Acclaimed director Pedro Almodovar turned his attention to the nunsploitation film in 1983 with Dark Habits, a black comedy focused on Yolanda, a cabaret singer who seeks refuge in a convent after her boyfriend drops dead of a heroin overdose. Yolanda is welcomed into the group of Humiliated Redeemers by their Mother Superior, a huge fan of Yolanda’s, whose aim is to offer shelter to fallen women.  
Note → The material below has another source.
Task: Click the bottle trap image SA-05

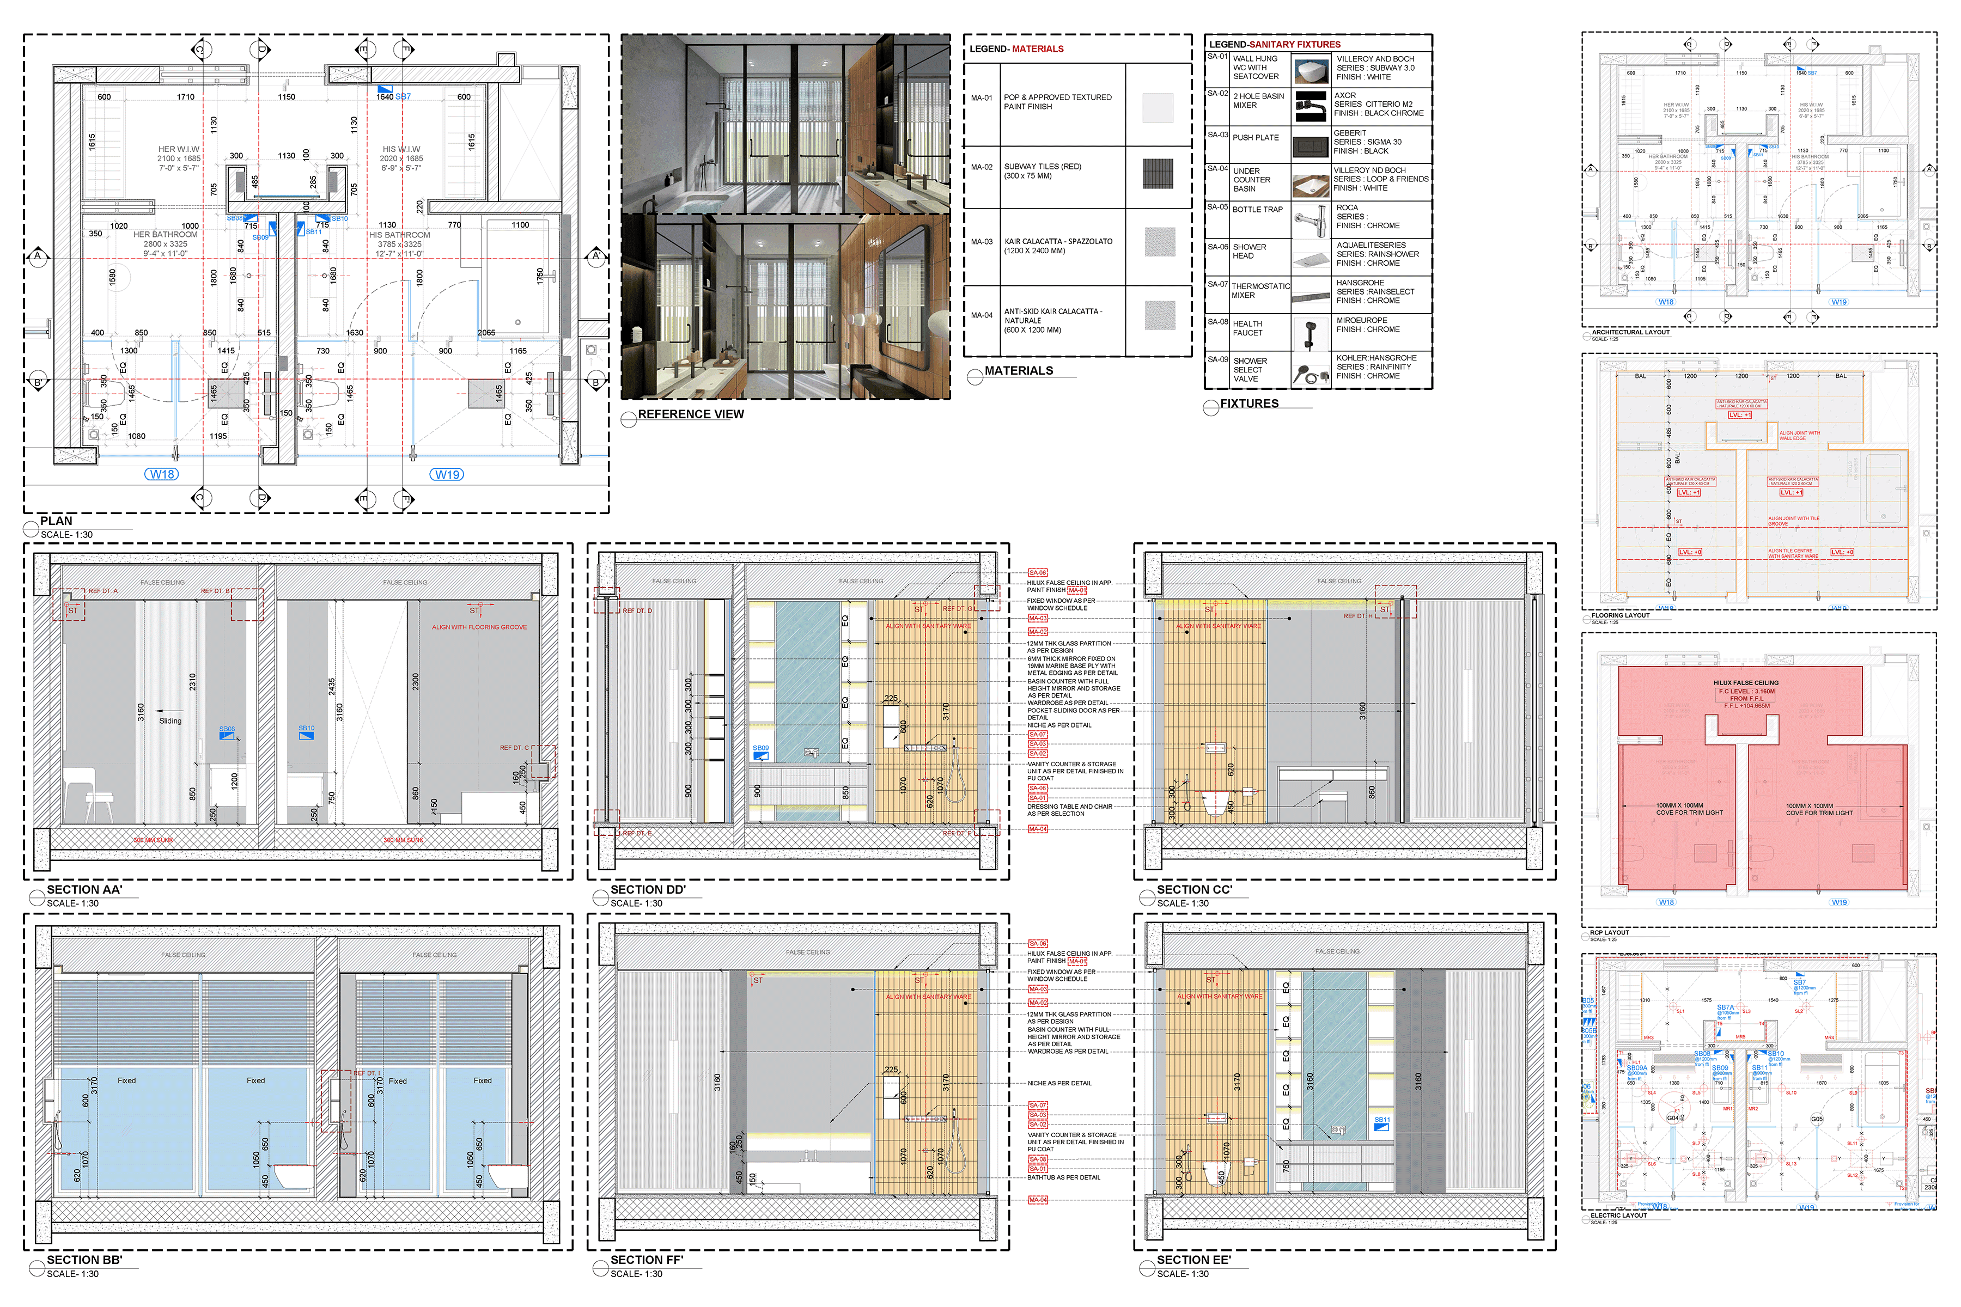Action: (1312, 222)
Like the other nunsploitation films included on this list, Almodovar’s comedy divided critics and audiences with its depiction of institutionalised religion, with some deeming it blasphemous and a criticism of Catholicism. In contrast, Almodovar does not view the film as anti-religious and is instead an exploration of the women at the centre of the narrative.

Killer Nun (1979)

For the final film in our best nun movies feature, we head back to the 19790s. Controversial for the period, Killer Nun sees Sister Gertrude, a nun with morphine addiction, as she descends further into madness on the psychiatric ward in which she works as a doctor’s assistant. After recovering from brain surgery and returning to the ward, Sister Gertrude is gripped by paranoia and anxiety that her cancer has returned, soon venturing outside of the convent to pursue random sexual encounters. Whilst on the ward, Sister Gertrude’s patients become in danger of her unstable behaviour.

Killer Nun differs from the other nunsploitation films on this list due to its focus on a hospital ward over the traditional convent setting, embarking on the trope alongside a whodunnit mystery. Hard to believe, but this story is also loosely based on the real-life case of Cecile Bombeek, a nun who committed a series of murders in Belgium in 1977.